ИСХОДНЫЙ ОТРЫВОК ::
'''
Книги

Борисов-Мусатов

22
18
20
22
24
26
28
30

«Одному из рисовавших здесь Павел Петрович упорно не хотел давать указаний, избегая заглядывать в его рисунок. Тот решился наконец спросить, почему он ему не скажет что-нибудь, и получил такой ответ:

— Да чего говорить-то? У вас есть дома прислуга?

— Есть.

— Ну, больше ничего и не надо. Возьмите натурщика, посадите прислугу сзади себя и только велите через каждые пять минут повторять: «Барин, поглядите на натуру». Только и всего. Мигом она вас научит. А то ведь вы все от себя рисуете, на натуру-то не смотрите»7.

Эту сцену мог наблюдать, вероятно, и Мусатов.

Чистяков же своих учеников направлял в Эрмитаж — копировать великих европейцев. Тщательно следил за этой работой. А то мог дать вдруг задание, способное и ошарашить: «Покритикуйте Тициана!»

Техника, техника, техника — овладения ею профессор требовал неукоснительно.
'''
ЗАПИСАННЫЕ ДАННЫЕ ::
'''
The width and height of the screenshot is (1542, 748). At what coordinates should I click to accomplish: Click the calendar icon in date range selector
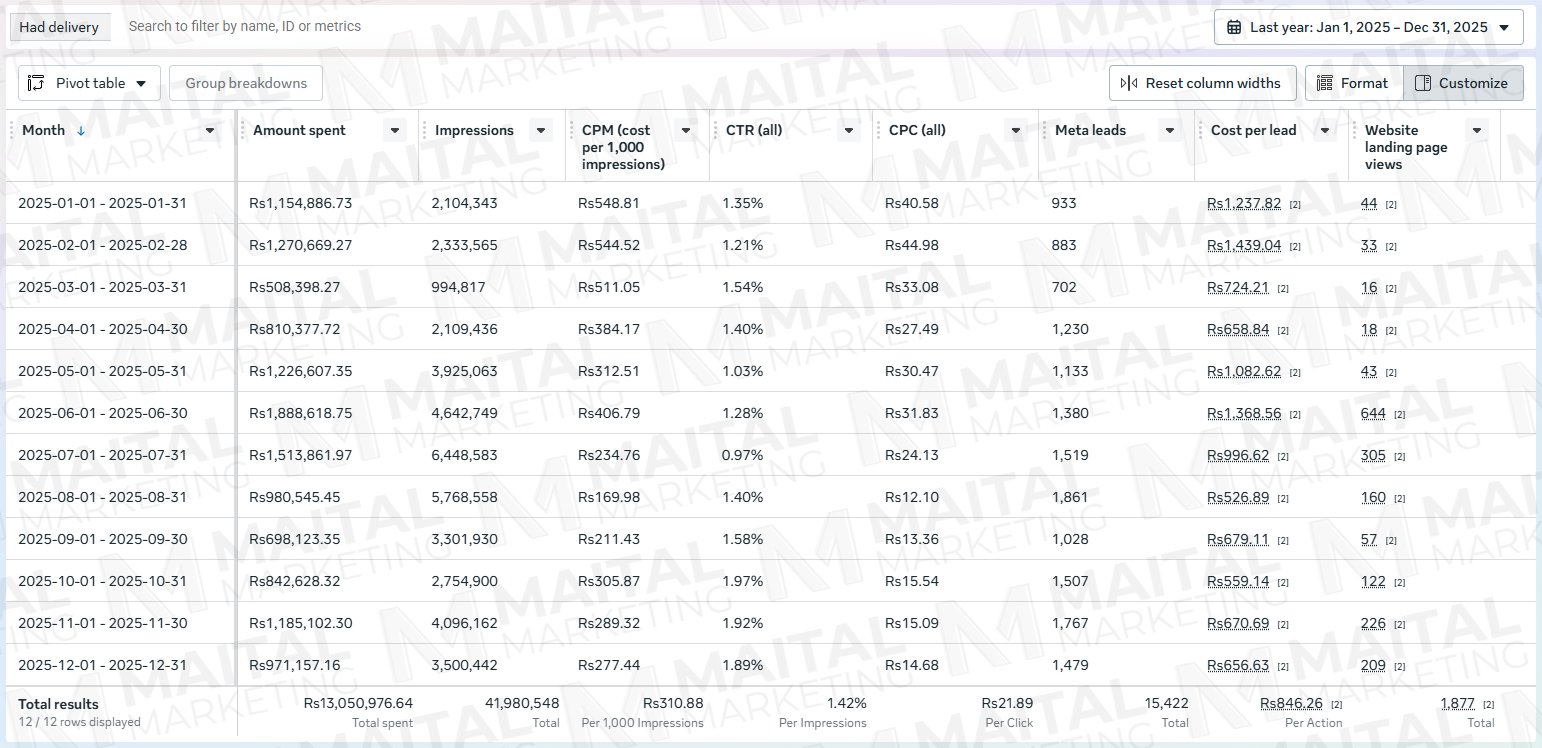1234,27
'''
ЗАДАНИЯ ::
**A.** Куда, согласно исходному отрывку, Чистяков направлял своих учеников?
**B.** Процитируйте из исходного отрывка часть, которая открывается словами «Эту сцену мог» и закрывается словами «профессор требовал неукоснительно.».
Перечень никак не связан с исходным отрывком.

ОТВЕТЫ ::
**A.** В Эрмитаж, копировать великих европейцев.

**B.**
Эту сцену мог наблюдать, вероятно, и Мусатов.

Чистяков же своих учеников направлял в Эрмитаж — копировать великих европейцев. Тщательно следил за этой работой. А то мог дать вдруг задание, способное и ошарашить: «Покритикуйте Тициана!»

Техника, техника, техника — овладения ею профессор требовал неукоснительно.